--- Exercise prompt ---
With pictures left out, please repeat word for word the lines from the one containing "Where should I" through the end of the records.

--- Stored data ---
•••••
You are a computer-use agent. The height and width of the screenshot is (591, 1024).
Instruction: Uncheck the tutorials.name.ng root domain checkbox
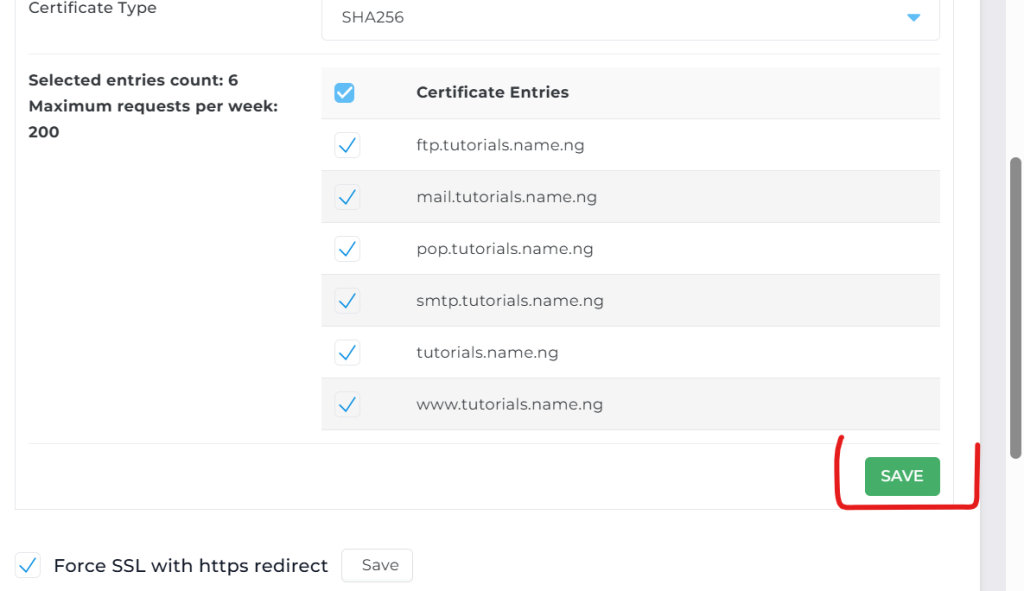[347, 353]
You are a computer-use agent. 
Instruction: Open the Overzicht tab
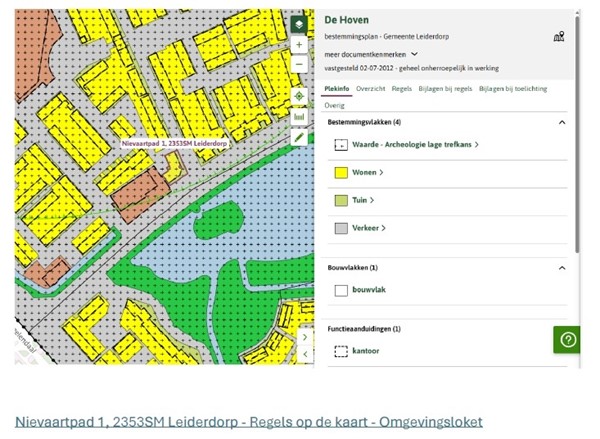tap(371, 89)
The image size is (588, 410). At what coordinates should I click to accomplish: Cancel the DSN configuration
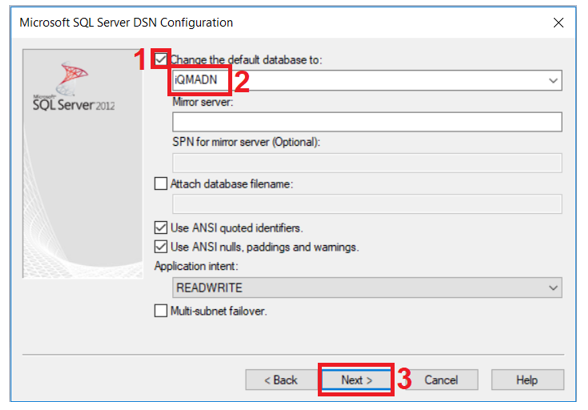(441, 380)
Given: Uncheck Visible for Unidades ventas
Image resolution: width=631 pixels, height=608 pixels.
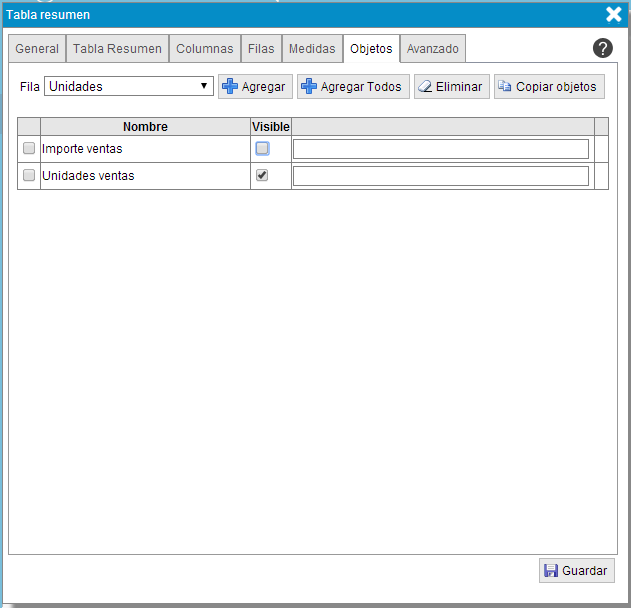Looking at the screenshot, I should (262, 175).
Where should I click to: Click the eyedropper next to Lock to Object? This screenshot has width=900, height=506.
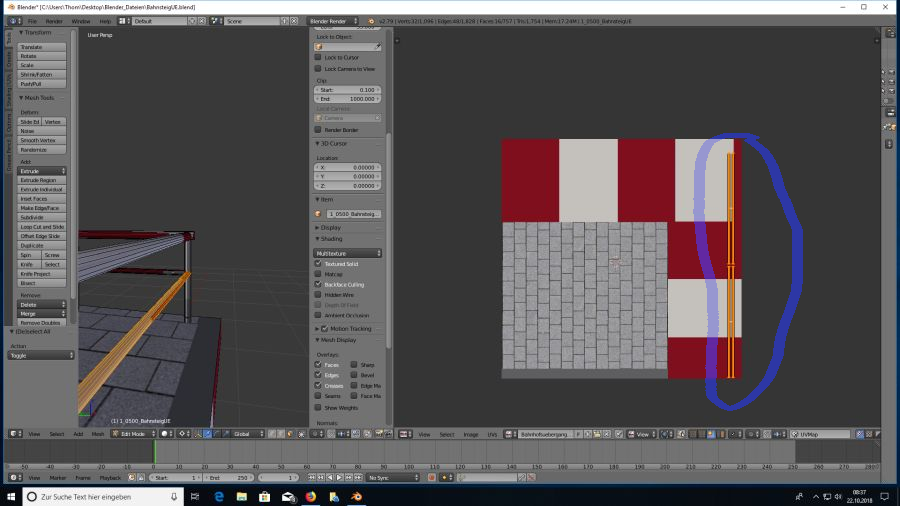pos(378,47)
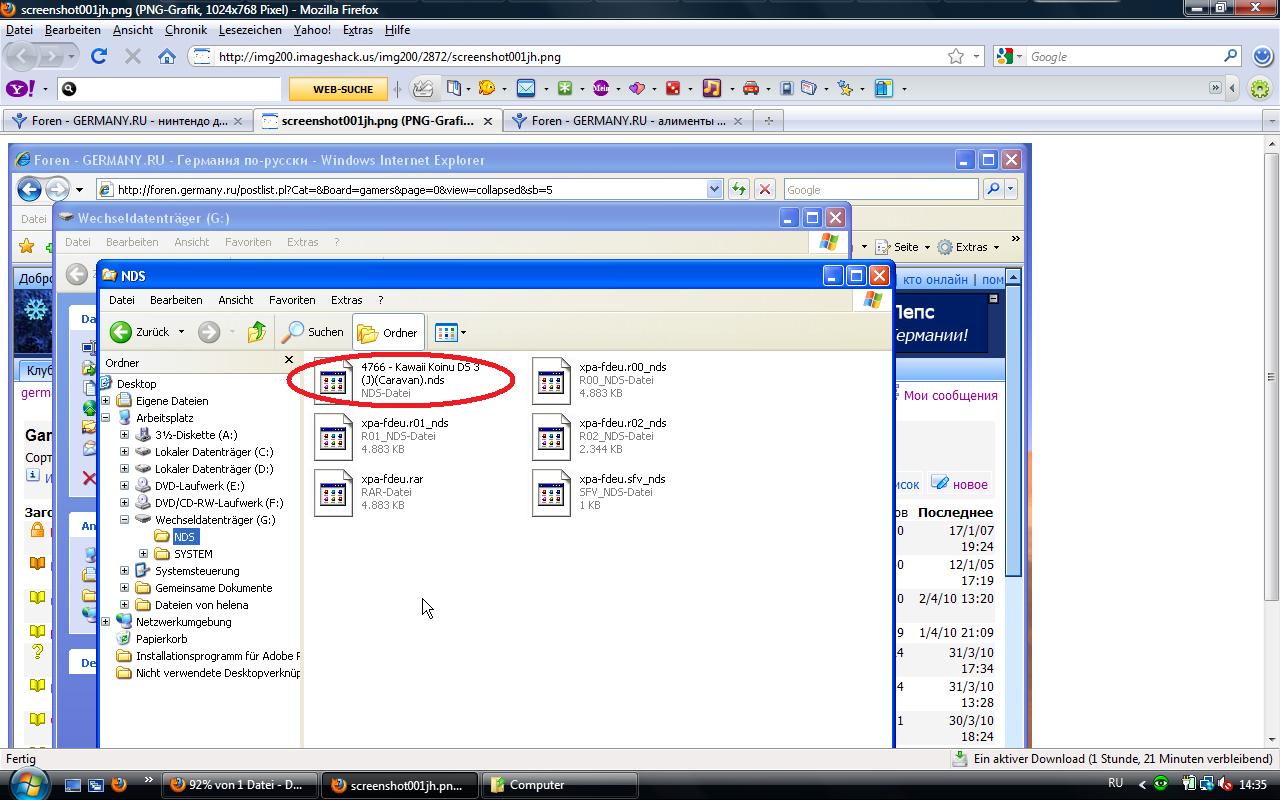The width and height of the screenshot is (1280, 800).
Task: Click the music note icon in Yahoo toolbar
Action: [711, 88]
•••••
--- Solved exercise ---
Where should I click to: Click the eyedropper next to Lock to Object? This screenshot has width=900, height=506.
pos(378,47)
The width and height of the screenshot is (1280, 800).
Task: Click the music note icon in Yahoo toolbar
Action: [711, 88]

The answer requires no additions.